Dr. Sida Liu analyses how globalization affects the Chinese legal services market

October 11, 2018 by Kate Paik

Dr. Sida Liu received an SSHRC Insight Grant to study the dynamics of globalization and social interactions among the legal professions in China, Taiwan and Hong Kong. His work will uncover how the legal professions in Taiwan and Hong Kong respond and adapt to the rise of China's business corporations and law firms, and develop an ecological framework for understanding how adjacent social spaces interact and transform in relation to one other. Using the legal professions in the Greater China Region as an empirical case, the project investigates how globalization shapes emerging economies.

At the intersection between the sociology of law and globalization studies, this project will be the first large-scale social science study on the legal professions in Hong Kong and Taiwan. The primary research objectives are: (1) to understand how the adjacent social spaces of corporate legal markets in Taiwan, Hong Kong and China relate to one another; (2) to investigate how boundaries between social actors are constructed in workplace interactions (i.e. between lawyers and business corporations); and (3) to use the case of the corporate legal market to uncover the spatial and relational consequences of globalization in East Asia and beyond. This project builds on Dr. Liu's previous research analyzing the emergence and transformation of the Chinese legal services market, where he conducted hundreds of interviews with lawyers and state officials in China.

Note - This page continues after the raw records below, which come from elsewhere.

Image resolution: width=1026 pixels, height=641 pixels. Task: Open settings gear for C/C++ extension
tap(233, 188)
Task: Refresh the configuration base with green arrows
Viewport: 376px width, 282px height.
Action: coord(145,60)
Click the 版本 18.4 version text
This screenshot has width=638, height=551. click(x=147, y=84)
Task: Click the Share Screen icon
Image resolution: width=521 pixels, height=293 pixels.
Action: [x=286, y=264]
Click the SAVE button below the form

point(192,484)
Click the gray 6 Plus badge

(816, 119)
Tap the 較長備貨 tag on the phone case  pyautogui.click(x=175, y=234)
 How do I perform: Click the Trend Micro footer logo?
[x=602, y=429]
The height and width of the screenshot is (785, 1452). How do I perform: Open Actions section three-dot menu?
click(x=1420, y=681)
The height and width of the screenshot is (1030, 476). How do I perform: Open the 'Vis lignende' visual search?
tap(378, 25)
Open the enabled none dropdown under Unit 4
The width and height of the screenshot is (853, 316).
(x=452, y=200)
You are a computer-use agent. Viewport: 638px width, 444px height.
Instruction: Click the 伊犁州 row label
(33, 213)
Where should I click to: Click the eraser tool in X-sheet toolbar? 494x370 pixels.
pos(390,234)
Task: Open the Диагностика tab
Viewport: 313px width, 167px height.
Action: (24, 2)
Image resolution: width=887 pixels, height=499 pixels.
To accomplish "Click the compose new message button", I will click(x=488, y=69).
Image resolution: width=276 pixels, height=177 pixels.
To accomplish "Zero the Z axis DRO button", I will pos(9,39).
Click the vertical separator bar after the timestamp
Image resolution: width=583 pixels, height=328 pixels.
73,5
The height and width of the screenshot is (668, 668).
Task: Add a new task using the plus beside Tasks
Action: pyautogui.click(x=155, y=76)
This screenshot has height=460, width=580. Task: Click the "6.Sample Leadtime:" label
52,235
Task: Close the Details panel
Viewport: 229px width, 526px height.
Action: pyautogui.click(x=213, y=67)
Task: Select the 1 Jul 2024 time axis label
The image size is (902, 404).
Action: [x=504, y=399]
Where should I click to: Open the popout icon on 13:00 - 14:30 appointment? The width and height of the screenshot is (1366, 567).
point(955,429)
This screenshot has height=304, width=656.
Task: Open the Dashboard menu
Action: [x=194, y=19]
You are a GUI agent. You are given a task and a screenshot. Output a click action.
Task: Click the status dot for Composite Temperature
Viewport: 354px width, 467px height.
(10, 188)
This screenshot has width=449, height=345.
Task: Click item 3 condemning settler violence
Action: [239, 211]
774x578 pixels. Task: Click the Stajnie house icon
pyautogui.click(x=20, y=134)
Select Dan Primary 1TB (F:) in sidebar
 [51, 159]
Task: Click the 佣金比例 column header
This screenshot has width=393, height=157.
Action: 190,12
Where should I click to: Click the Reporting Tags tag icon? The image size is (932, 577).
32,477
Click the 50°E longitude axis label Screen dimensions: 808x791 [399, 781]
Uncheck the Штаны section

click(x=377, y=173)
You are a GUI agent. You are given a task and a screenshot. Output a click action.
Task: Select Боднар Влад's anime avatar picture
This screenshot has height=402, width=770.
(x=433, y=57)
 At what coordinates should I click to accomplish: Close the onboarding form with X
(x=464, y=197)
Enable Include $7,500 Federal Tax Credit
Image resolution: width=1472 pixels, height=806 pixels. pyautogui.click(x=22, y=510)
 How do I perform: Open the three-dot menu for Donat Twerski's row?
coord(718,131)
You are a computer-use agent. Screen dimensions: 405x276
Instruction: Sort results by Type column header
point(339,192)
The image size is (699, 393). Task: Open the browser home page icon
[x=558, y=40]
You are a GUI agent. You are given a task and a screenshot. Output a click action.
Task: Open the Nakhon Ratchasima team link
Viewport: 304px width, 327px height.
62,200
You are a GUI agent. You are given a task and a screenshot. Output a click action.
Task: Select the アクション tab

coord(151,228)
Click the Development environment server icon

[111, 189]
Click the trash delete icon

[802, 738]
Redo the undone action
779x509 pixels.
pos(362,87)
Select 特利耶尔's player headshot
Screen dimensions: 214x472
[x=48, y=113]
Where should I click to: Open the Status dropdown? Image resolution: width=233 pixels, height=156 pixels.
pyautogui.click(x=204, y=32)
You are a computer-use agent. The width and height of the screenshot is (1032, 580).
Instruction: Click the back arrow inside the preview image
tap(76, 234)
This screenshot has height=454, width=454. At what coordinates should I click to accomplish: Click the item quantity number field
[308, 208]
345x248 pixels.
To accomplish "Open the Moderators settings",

Dr. Liu is an Assistant Professor of Sociology and Law at the University of Toronto and a Faculty Fellow at the American Bar Foundation. He received his L.L.B. degree from Peking University Law School and his Ph.D. in sociology from the University of Chicago. He joined the University of Toronto faculty in 2016, after teaching sociology and law at the University of Wisconsin-Madison. His research interests include the sociology of law, organizations and professions, globalization, and social theory. He has conducted multiple empirical projects on these topics, including empirical research on China’s legal reform and legal profession, and published on socio-legal theory and general social theory. His new project will build on his extensive research experience in China on the topic of globalization and the legal profession.

Professor Liu is the author of three books in Chinese and English, most recently, Criminal Defense in China: The Politics of Lawyers at Work. He has also published many articles in leading law and social science journals, such as the American Journal of Sociology.